Seriously, dude, do not mix AD&D light, medium, heavy armor and historical armor. Apart from the names, there is little overlap. Everything is absolutely jumbled up, and you get gems like chain mail giving less of a Dexterity penalty than field plate, or leather armor being less protective than biker chic.
PS. NO CAPES!
Historically, there was no clear split between the blade length of arming (or knightly swords) and longswords. When the most common sword became the longsword, it was not because the blades became longer, but because handles became longer. The metal technology was the bottleneck, and once crucible steel came along, arming sword blades started creeping up, all the way to 90 cm, which is also the lower and earlier end of longsword blades' range.
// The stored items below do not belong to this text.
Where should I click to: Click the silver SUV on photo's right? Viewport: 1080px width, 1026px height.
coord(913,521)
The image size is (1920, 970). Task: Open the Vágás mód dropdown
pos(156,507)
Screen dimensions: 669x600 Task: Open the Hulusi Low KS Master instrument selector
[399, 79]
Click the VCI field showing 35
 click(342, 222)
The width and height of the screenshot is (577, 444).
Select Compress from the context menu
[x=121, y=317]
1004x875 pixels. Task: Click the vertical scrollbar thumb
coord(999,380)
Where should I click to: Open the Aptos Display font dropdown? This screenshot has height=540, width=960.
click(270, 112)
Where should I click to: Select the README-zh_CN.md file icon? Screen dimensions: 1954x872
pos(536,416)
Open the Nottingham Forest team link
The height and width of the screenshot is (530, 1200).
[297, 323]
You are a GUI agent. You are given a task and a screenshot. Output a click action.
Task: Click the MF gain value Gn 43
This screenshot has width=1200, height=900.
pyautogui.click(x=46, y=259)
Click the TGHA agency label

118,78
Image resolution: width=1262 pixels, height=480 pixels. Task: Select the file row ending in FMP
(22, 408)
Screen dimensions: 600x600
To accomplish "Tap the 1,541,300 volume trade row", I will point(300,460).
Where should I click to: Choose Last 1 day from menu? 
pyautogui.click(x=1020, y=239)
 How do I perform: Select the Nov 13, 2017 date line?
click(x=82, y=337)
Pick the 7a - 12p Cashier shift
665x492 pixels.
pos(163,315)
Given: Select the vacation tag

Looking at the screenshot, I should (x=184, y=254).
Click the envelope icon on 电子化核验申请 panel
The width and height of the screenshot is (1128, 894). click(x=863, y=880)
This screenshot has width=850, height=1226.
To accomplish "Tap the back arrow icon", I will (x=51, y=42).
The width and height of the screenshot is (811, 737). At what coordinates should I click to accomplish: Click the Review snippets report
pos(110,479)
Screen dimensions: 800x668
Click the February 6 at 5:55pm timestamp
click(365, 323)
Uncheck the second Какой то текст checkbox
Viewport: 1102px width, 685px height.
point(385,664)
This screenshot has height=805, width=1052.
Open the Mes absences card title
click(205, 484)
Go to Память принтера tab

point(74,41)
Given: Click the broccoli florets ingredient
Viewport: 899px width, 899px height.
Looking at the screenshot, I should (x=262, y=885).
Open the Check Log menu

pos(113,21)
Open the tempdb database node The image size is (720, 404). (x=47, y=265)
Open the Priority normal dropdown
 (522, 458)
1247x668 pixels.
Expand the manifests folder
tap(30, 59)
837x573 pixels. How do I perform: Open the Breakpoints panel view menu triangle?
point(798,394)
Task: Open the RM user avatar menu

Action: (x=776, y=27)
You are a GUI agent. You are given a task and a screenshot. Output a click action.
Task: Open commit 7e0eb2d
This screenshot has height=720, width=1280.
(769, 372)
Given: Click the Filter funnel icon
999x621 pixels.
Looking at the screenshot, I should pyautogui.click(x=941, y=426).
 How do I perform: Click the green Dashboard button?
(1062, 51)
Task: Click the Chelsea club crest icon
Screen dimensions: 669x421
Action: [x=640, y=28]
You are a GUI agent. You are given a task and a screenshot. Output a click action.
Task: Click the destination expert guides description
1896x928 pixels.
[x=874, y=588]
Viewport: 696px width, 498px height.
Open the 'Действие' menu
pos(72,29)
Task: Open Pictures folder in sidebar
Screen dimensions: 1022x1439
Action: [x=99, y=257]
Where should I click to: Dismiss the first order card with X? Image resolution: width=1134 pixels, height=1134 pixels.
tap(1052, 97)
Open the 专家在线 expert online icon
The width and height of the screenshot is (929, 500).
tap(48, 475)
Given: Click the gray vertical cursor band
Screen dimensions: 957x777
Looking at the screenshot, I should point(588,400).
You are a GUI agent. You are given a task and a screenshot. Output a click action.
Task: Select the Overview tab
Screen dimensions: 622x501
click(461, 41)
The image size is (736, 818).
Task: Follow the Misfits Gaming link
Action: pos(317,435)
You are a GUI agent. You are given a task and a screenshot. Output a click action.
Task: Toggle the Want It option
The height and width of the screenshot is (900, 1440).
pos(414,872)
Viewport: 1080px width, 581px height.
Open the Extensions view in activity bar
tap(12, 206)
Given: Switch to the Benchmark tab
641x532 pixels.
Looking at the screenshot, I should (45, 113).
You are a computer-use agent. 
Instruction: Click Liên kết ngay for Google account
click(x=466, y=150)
Yes, longswords went longer and longer. Arming swords did not, because they were no longer the high end model. They became sidearms. While they are not much easier to use onehanded, they are one hell of a lot easier to carry on your belt comfortably than a longsword. That hilt juts out.
Duh indeed. And that was a huge advance in technology. Before that, using a longbladed sword one handed was much harder, because it was bulky and heavy, because you needed more metal to make a reliable long blade.
People experimented with what can be called longsword hilt designs as soon as crucible steel came to Europe, i.e. in the 11th century. Actual longswords appeared in the 13th century. By the early 14th they were the predominant primary armament sword in Europe.
Everyone in HEMA has his favorite medieval manuals. Mine are
- Hanko's Fechtbuch
- Flos Duellatorum in Armis
- Talhoffer's Fechtbuch
Each has over 10 pages on longsword use with a shield. Ridolfo Capo is not one of my favorites, but he actually has half his manual on shield use. I'd give you the links, but unless you are a member, you cannot get the PDFs from http://www.thearma.org/manuals.htm. So I will just link to some publicly available images from the manuals. Here[i0.wp.com]
You know, I will not. All the links are third party sites explicitly linking around thearma.org members controls.
If you want to know, you can do your own research. Or get a membership.
In any case, yes, 10 pages in about a hundred is not much, but that's because you would not use the shield in anything 'cool' like facing an equal, especially in a duel. But at least Hanko's manual really emphasized training with a shield, exactly because the hilt makes it somewhat awkward, and one needs to practice, in case he needs it. Not in a duel, but on the battlefield, when facing numerous, less well equipped enemies.... like an adventurer clearing crap.